> PROVIDED PASSAGE

* BEGIN *

While the Yankees aren't quite as adrift as the Nats, it's getting late early for them. They're dead last in the AL East—a tough crowd, admittedly—and as they sit 5.5 games out of the final playoff spot, with a run differential of exactly zero, their play isn't matching the urgency of the moment, even with the long-awaited return of Aaron Judge. They lost two of three to the Orioles, then two of three to the Rays, and couldn't get a series win against the Astros on Sunday because of an exhausting 9-7 loss where they left 15 men on base. Facing a potential reprieve in the Chicago White Sox on Monday, the Yanks dropped their sixth out of the last nine games, leaving 13 men on base and going just 1-for-12 with guys in scoring position.

A small portion of blame for this 5-1 defeat can be tossed at home plate umpire Laz Diaz, who called the game with an oversized strike zone that hurt Yankee hitters more than Chicago's.

* END *

> PARTS OF THE EXERCISE
[1] According to the Yankees passage, how many runners did the team strand in its 9-7 loss to the Astros?
[2] Extend the passage on the Yankees' struggles, picking up after its last sentence.
The listing after this passage isn't needed for anything here.

> DATASET EXTRACT
* BEGIN *

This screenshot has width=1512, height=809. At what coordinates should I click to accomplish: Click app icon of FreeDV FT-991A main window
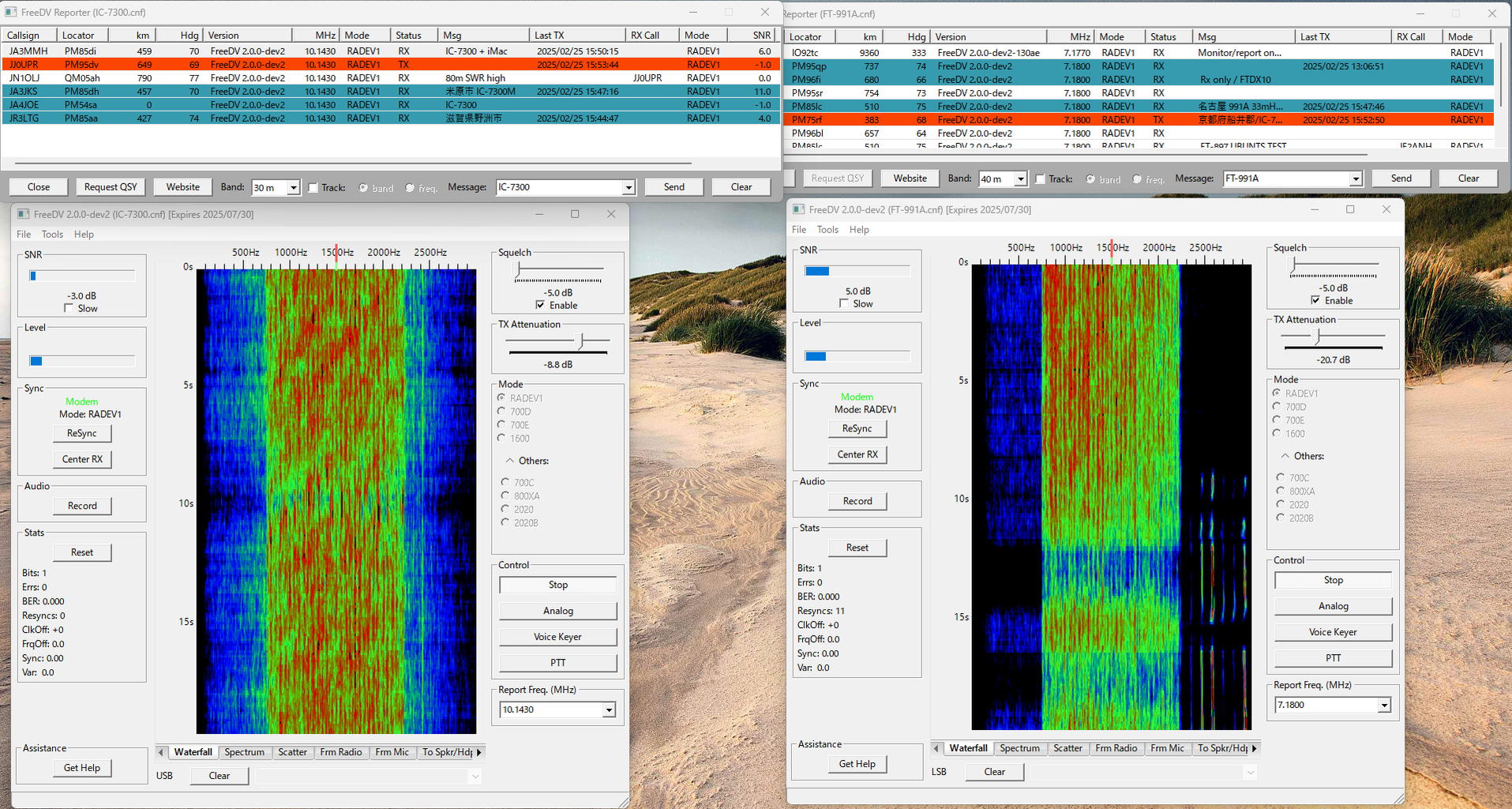799,209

* END *

> THE REPLIES
[1] Fifteen.

[2]
As the Yanks looked for some life with the score still 2-1 in the top of the eighth, an Anthony Volpe strikeout on what was actually not a bad Diaz call in itself caused New York manager Aaron Boone to lose his marbles. I'm not a lip-reader type, but it seems he emerged from the dugout with a line like "Please explain something to me: Why is your eyesight so fucking terrible?" Boone continued to point fingers, trace the perceived path of the last pitch in the dirt next to home plate, and then goofily imitate Diaz's called third-strike motion.

The Yankees would strike out twice more to end the half-inning, then surrender insurance runs to Chicago in the bottom half. They're now 58-55, with less than a third of the season remaining to leap over multiple teams and avoid total failure following a rocky but ultimately effective 99-win campaign in 2022. Everywhere Boone looks, however, there's trouble. Their lone trustworthy starter, Gerrit Cole, wasn't enough to secure a win on Monday. Anthony Rizzo is on the IL two months late. Giancarlo Stanton, when (if?) healthy, is struggling to put the bat on the ball. DJ LeMahieu is starting to show signs of life but has otherwise flopped this year. And Aaron Judge, in just 59 games, has been prevented from reproducing anything like last year's magic.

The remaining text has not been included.